As diretrizes que definem a Base Nacional Comum Curricular (BNCC) referente ao Ensino Médio foram aprovadas pelo Conselho Nacional de Educação, no dia 4 de dezembro de 2018. Após várias modificações no texto e diversas críticas, a base prevê o ensino de português e matemática nos três anos do ensino médio. As outras áreas podem ser distribuídas ao longo dos três anos a critério das redes de ensino.
A reforma estabeleceu um currículo baseado em cinco itinerários formativos. São eles: linguagens e suas tecnologias, matemática e suas tecnologias, ciências da natureza e suas tecnologias, ciências humanas e sociais aplicadas, e formação técnica e profissional. O Ministério da Educação divulgou nota em que a aprovação da BNCC diminui as desigualdades educacionais entre os diferentes estados e promove a qualidade da aprendizagem.

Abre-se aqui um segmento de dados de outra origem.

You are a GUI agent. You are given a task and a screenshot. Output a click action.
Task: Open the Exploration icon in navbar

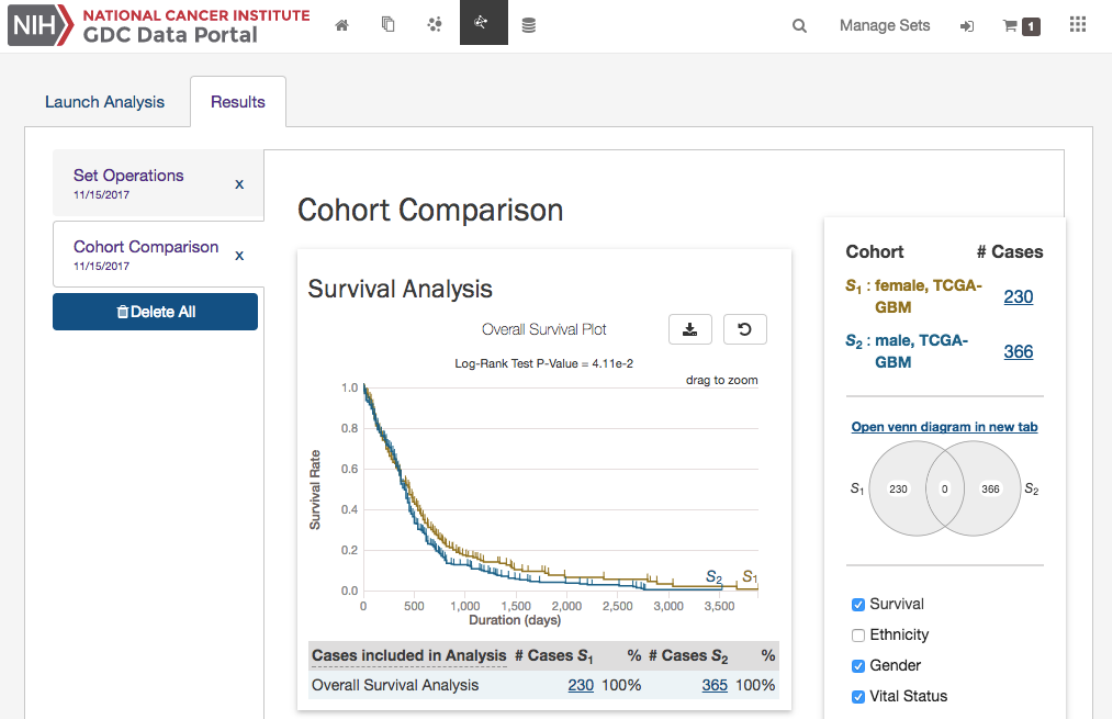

O presidente do Fórum Nacional de Coordenadores Institucionais do Programa Institucional de Bolsa de Iniciação à Docência (Forpibid), Nilson Cardoso, acredita que a aprovação em si quebra a proposta do que deveria ser uma BNCC. “O documento da educação infantil e do ensino fundamental não dialoga com o ensino médio em termos de estrutura e concepções”, afirma.
Uma pesquisa realizada pelo Ibope em 2016 apontava que mais de 70% dos entrevistados era a favor da reforma do Ensino Médio. A aprovação da BNCC divide a opinião de especialistas no assunto. Diretores de escolas, professores e estudantes devem ser ouvidos nesse processo de adaptação que deve durar dois anos.
Impactos
Especialistas acreditam que a BNCC traz uma série de desafios. Embora o Ministério da Educação defenda a autonomia do estudante no seu processo de aprendizagem, deve acontecer uma diminuição da oferta de conhecimentos. Caso o estudante escolha o itinerário de ciências humanas no início do Ensino Médio, ele não poderá trocar ao longo dos anos seguintes.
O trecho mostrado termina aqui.